Una explosiva novedad en un ambiente rural
El 9 de noviembre de 1889, la Sociedad de Progreso de Caballito inauguró este emblema del barrio, trayendo a la ciudad una novedad explosiva que buscaba el buen gusto por la alimentación descubierto en el viejo mundo. El predio fue bendecido por el Padre De Vita, párroco de Flores, con dos bandas de música tocando en vivo para los vecinos. La gran inauguración culminó con una reunión social en el ya desaparecido Hotel Roma, mezclando a los primeros puesteros inmigrantes con autoridades y figuras de la élite como el doctor Enrique Quintana.
9 NOV 1889
El nudo del transporte y la vida en la calle
Con la inauguración del Subte A en 1914, el mercado aprovechó el flujo masivo de pasajeros y se transformó en el gran abastecedor de todo el "Oeste Porteño" (Almagro, Caballito y Flores), funcionando como uno de los primeros "shoppings" de Buenos Aires. Afuera, la locura era total: en Rivadavia y Centenera combinaban el subterráneo y los tranvías 1, 2, 5, 10, 49, 26 y 44. ¡La frecuencia de las líneas 1 y 2 era de un tranvía cada 1,5 minutos! Ese entorno vivió eventos históricos como el "Corte de avenidas" del 13 de agosto de 1935, cuando los colectiveros abandonaron sus coches en protesta por una ordenanza.
AÑO 1914
Diseñado para carruajes y ventilación natural
La estructura original de hierro, ladrillo y mármol contaba con un techo metálico de diseño industrial francés y pabellones sin paredes que lo hacían uno de los mercados más higiénicos de su época, a la altura de los mercados de París. Sus pasillos centrales tienen exactamente 3 metros de ancho, una medida logística pensada para que los carros a caballo de 1889 pudieran entrar a descargar sin bloquear a los clientes. Como detalle oculto, debajo de la cubierta moderna todavía se preservan las letras originales Art Decó de la década de 1930. Hoy, el espacio que originalmente tenía 53 puestos cuenta con 174 puestos interiores.

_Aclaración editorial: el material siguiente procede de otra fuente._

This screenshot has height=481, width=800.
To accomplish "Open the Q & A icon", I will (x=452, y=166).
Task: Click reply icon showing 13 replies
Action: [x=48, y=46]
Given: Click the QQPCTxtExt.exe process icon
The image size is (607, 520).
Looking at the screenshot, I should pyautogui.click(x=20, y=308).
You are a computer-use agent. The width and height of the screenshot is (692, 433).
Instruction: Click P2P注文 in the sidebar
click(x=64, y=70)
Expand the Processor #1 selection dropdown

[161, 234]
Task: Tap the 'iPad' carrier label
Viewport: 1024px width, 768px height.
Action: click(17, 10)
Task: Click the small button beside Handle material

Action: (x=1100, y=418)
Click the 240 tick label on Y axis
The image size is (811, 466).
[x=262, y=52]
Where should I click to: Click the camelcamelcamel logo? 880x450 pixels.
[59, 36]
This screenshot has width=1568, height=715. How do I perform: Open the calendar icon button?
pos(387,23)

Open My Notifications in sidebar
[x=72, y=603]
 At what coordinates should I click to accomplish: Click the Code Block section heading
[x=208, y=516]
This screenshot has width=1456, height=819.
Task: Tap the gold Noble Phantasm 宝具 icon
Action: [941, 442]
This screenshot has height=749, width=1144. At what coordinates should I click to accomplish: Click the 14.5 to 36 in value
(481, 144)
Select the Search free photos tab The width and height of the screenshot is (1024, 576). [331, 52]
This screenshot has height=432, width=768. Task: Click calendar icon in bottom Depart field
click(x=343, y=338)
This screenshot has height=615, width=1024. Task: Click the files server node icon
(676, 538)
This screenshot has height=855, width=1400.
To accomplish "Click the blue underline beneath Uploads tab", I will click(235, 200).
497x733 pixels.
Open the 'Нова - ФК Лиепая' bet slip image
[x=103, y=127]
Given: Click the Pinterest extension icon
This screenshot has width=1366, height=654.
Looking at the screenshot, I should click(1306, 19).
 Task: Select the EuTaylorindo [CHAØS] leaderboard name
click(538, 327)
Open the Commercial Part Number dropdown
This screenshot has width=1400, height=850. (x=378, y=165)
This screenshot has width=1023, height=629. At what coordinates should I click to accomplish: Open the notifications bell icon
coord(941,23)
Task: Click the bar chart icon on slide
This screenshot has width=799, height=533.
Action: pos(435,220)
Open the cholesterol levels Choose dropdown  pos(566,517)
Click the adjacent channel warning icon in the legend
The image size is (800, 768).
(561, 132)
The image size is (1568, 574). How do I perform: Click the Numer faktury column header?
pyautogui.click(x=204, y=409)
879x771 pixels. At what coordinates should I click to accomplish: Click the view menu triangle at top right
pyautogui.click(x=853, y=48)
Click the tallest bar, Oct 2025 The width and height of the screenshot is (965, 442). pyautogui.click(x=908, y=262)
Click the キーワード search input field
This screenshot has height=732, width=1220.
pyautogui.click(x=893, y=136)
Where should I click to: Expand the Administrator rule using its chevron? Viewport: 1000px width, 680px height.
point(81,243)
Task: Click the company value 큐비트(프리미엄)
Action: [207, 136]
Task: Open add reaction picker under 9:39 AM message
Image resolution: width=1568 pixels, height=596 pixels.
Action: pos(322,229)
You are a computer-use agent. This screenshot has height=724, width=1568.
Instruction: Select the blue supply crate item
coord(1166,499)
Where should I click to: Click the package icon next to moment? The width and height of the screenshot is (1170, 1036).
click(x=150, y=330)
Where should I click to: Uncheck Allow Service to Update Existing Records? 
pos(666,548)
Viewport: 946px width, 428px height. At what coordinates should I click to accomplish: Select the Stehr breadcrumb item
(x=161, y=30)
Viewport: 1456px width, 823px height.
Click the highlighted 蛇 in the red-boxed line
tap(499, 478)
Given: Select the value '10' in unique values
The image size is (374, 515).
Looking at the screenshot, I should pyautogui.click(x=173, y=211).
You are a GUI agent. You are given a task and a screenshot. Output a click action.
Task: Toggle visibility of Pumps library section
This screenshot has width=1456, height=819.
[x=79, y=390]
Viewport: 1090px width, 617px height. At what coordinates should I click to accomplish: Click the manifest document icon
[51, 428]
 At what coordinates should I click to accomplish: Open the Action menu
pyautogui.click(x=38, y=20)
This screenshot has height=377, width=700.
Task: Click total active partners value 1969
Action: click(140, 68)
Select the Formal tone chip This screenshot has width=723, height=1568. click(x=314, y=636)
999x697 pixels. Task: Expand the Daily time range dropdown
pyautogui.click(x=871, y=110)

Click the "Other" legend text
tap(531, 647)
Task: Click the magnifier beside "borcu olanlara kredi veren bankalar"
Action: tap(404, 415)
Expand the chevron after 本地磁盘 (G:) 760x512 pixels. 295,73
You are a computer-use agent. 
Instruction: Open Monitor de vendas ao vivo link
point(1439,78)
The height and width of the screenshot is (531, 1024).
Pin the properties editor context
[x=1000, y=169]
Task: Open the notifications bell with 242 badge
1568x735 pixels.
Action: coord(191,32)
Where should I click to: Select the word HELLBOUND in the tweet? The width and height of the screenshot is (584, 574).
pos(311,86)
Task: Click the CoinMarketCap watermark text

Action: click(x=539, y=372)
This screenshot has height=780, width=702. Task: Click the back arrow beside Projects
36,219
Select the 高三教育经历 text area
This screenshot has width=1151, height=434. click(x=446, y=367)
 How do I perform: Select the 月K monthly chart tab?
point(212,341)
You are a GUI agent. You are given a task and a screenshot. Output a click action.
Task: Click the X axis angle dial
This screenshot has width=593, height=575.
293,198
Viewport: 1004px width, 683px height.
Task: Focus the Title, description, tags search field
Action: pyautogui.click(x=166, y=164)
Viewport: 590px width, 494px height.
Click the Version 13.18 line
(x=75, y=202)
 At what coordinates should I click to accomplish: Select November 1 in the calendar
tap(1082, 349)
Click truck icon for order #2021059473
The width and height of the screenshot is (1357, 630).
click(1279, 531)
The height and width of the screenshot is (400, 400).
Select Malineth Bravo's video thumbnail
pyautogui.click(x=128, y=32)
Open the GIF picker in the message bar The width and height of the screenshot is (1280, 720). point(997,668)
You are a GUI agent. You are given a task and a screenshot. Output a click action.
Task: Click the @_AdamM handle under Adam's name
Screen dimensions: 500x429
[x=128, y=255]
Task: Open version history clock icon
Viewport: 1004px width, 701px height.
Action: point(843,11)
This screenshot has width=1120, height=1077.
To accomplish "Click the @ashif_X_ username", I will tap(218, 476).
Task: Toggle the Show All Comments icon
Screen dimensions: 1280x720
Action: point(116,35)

De dueños a cooperativa: El aguante de su gente
Originalmente, el mercado perteneció a Don Santiago Cangallo, un benefactor que regalaba carne a las familias más pobres en épocas de crisis. Sin embargo, tras una crisis financiera de sus herederos en 1957, los propios puesteros se unieron para comprar el predio, formando la actual Sociedad Anónima. Ese mismo espíritu solidario resurgió durante la dura crisis del 2001, cuando los comerciantes pusieron dinero de sus propios ahorros para pagar los sueldos de limpieza y servicios comunes, logrando que el mercado no bajara la persiana ni un solo día.
136 años de tradición que siguen vivos
La atmósfera y los personajes del mercado son tan icónicos que el escritor Roberto Arlt ambientó allí parte de su novela "El juguete rabioso". Hasta hoy, en sus pasillos conviven reglas no escritas como la "Guerra de las Papas y Huevos" —donde se respeta al máximo la especialización de cada puesto— y mitos urbanos que relatan ruidos provenientes de los túneles del Subte A durante las noches. Atravesando el tiempo, el Mercado del Progreso sigue manteniendo intacta su tradición en calidad y atención personalizada desde el 9 de noviembre de 1889.